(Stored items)

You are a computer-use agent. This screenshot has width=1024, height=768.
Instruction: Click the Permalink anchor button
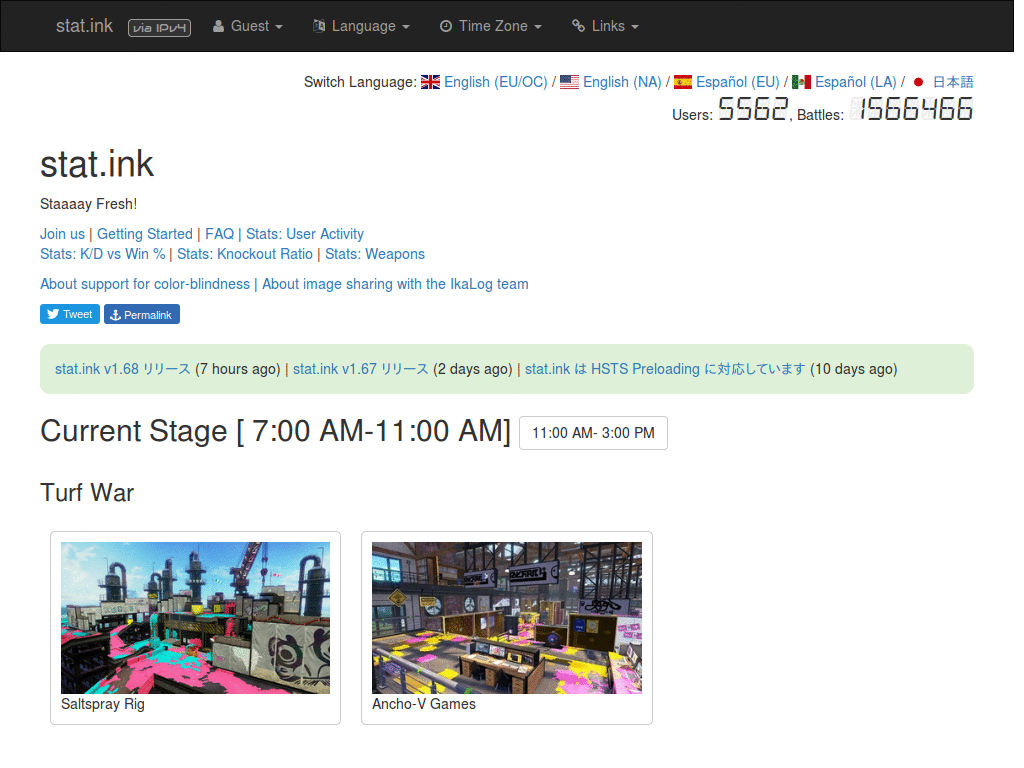pos(142,314)
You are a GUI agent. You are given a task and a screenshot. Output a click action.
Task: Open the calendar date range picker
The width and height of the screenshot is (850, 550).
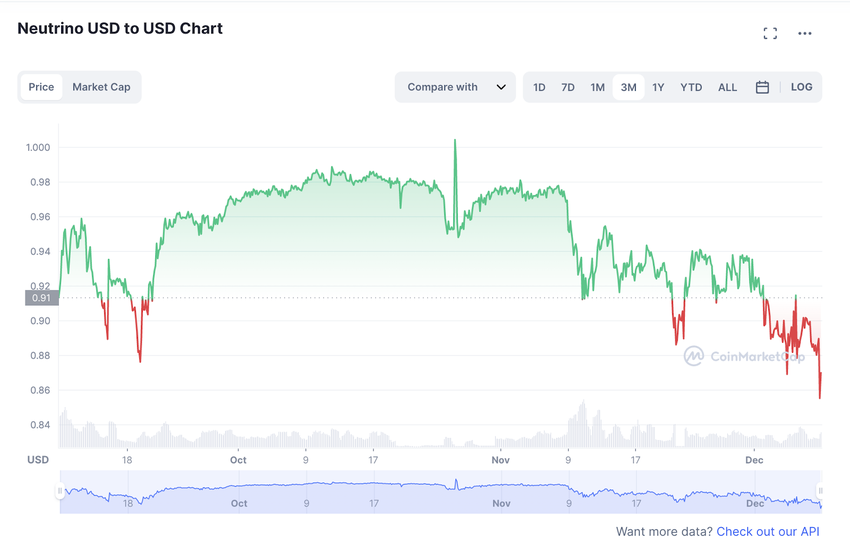(x=762, y=87)
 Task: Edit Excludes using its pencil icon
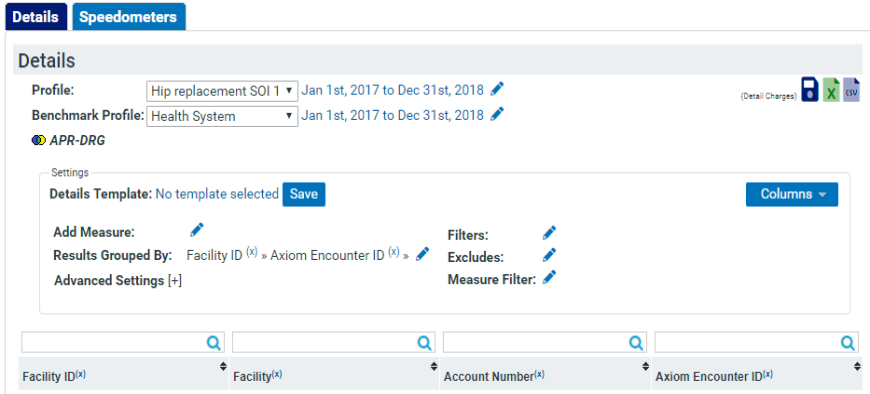coord(549,255)
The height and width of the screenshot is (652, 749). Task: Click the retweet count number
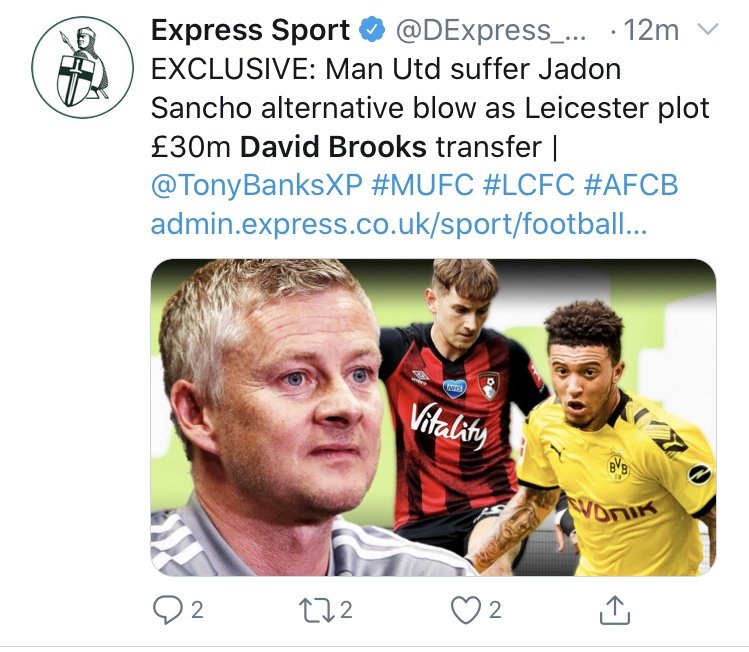pyautogui.click(x=346, y=610)
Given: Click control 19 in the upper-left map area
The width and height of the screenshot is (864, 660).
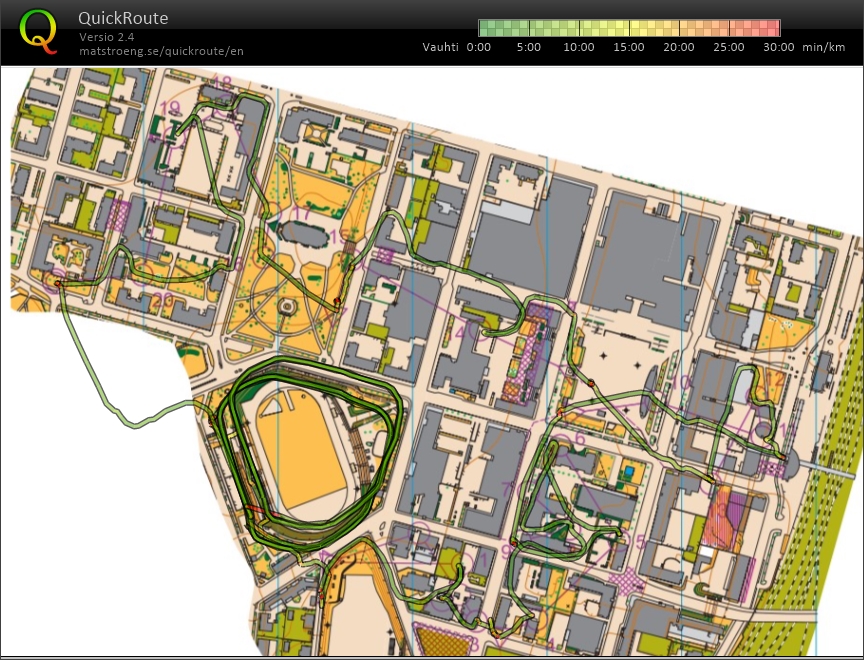Looking at the screenshot, I should coord(173,108).
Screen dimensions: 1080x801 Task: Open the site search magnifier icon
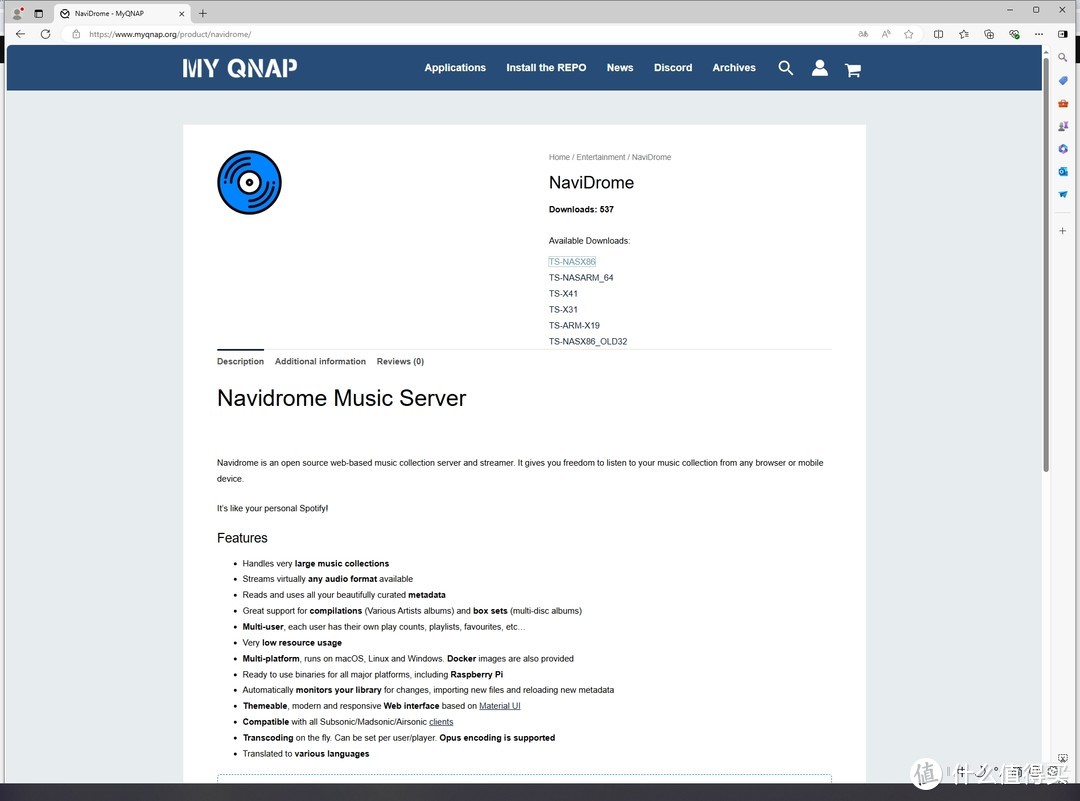click(785, 68)
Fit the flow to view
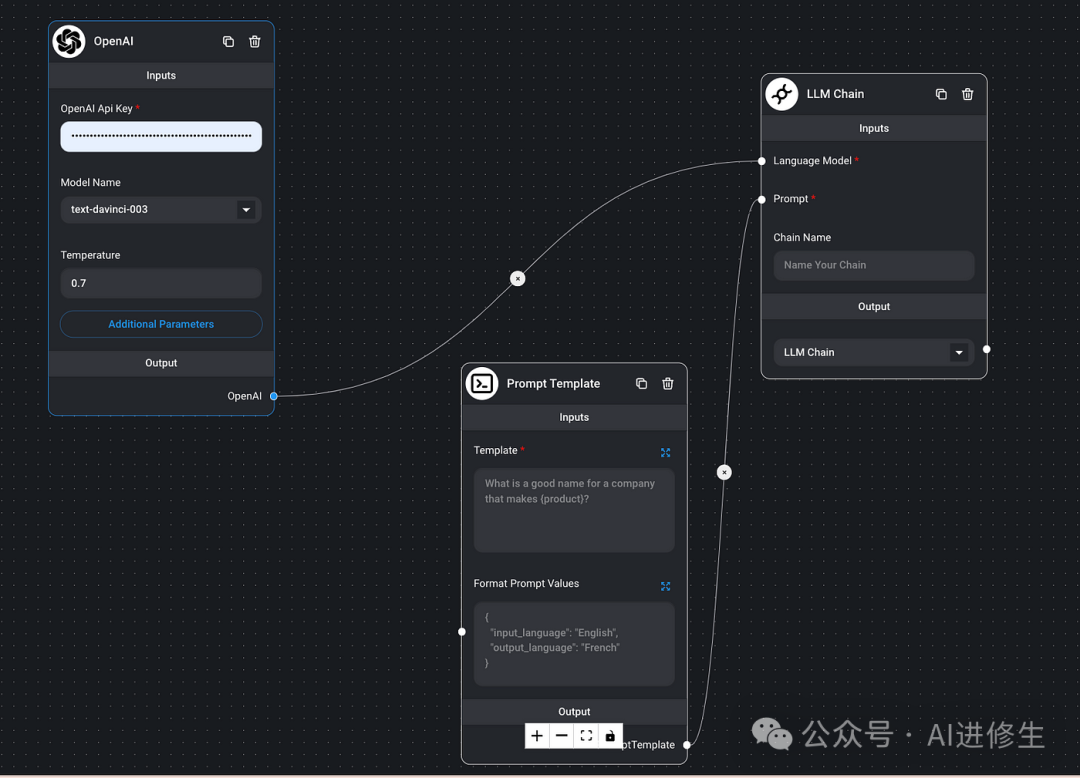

▶ Assignment
Determine the number of lines in the entries that hold the string "agent"; write that number and nothing else.

▶ Output for this exercise
2